Título: Técnicos criticam uso de álcool em usinas térmicas
Autor: Fabíola Salvador e Leonardo Goy
Fonte: O Estado de São Paulo, 19/05/2006, Economia & Negócios, p. B3

A falta de produto pode frustrar a tentativa do governo de trocar o gás natural por álcool nas usinas térmicas. A troca, que reduziria a dependência do País em relação ao gás boliviano, está sendo testada pela Petrobrás. "No curto prazo não dá para fazer muita coisa.
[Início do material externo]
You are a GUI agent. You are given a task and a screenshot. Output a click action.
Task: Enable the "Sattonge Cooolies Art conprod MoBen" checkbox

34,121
Não temos álcool para atender à demanda adicional, ainda mais se houver necessidade de grandes volumes", afirmou fonte do Ministério da Agricultura, que se confessou surpreso com a possibilidade. "Antes de fazer a troca, é preciso saber se o uso do álcool é eficiente e se haverá oferta para as usinas, sem esquecer dos motores bicombustíveis ou movidos a álcool."
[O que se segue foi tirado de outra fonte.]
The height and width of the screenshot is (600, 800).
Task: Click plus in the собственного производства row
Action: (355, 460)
As termoelétricas movidas a gás natural desempenham um papel de reserva de segurança no sistema elétrico brasileiro, aumentando ou diminuindo a produção de acordo com o nível dos reservatórios das hidrelétricas. Quando os reservatórios ficam mais baixos, as termoelétricas geram mais energia. Em 2005, as hidrelétricas foram responsáveis por cerca de 85% da energia elétrica gerada no País; as térmicas a gás responderam por apenas 4%.

A troca de gás por álcool nas termoelétricas pode criar um novo problema para o governo. Ainda não há um marco regulatório claro para o setor sucroalcooleiro e, desde a mais recente crise de preços, em janeiro, não evoluíram as propostas avaliadas pelo governo para regularizar o mercado na entressafra de cana-de-açúcar. Desde o auge da crise, em março, quando o litro do álcool hidratado chegou a R$ 1,24 e o do anidro a R$ 1,21, a postura do governo tem sido a de esperar o recuo dos preços.
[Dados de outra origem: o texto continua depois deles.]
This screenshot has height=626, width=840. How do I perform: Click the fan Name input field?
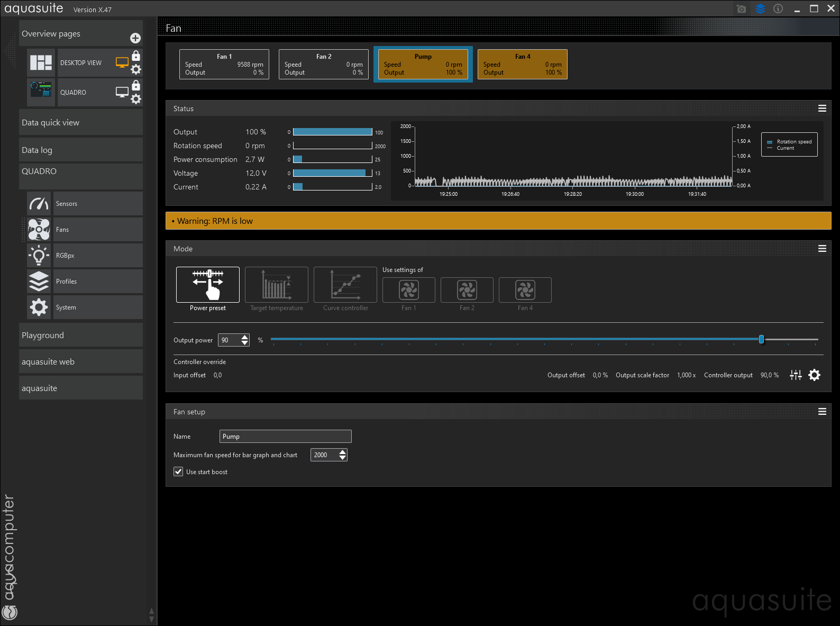(x=285, y=437)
A antecipação da moagem amenizou o problema. Na semana passada, os preços fecharam a R$ 0,96 (anidro) e R$ 0,85 (hidratado), segundo o Centro de Estudos Avançados em Economia Aplicada (Cepea) da Universidade de São Paulo (USP). Isso esfriou também a urgência do governo em colocar em prática medidas para impedir que a crise se repita na entressafra.

O senador Rodolpho Tourinho (PFL-BA), ministro de Minas e Energia no governo passado, avalia que, sem medidas estruturantes, uma nova alta de preços é quase certa no ano que vem. "Nada indica que escaparemos de ter outra crise no álcool, principalmente se as condições forem as mesmas e se não houver um estoque regulador."

O ministro de Minas e Energia, Silas Rondeau, afirma não fazer previsões para o ano que vem. Mas garantiu que, do ponto de vista das providências, "tudo que está ao alcance de uma gestão responsável está sendo feito".

"A partir do próximo ciclo (da cana-de-açúcar), tenho uma expectativa extremamente otimista de que vamos passar sem maiores percalços." Mas a liberação de recursos para a estocagem parece ter caído no esquecimento. Segundo fonte do Ministério da Agricultura, o assunto "perdeu a pressa", mas o ideal seria ter a linha para estocagem entre junho e julho.

Para o presidente da União da Agroindústria Canavieira do Estado de São Paulo (Única), Eduardo Pereira de Carvalho, a experiência da Petrobrás, para ter sucesso, deve ser acompanhada de um estudo global e estratégico de longo prazo sobre a escolha e uso da matriz energética brasileira. "Não acho que soluções pontuais e apressadas possam resolver o problema. Já fizemos isso no passado e não deu certo."

Carvalho acha a troca interessante, mas ela deve ser avaliada. "É preciso saber que o setor enfrenta a expansão da frota de carros flex, o aumento da produção de anidro e o crescimento de demanda de álcool no mercado externo."

"Não acredito em espasmos. O que eles podem fazer é criar mais problemas para o futuro", concluiu Carvalho.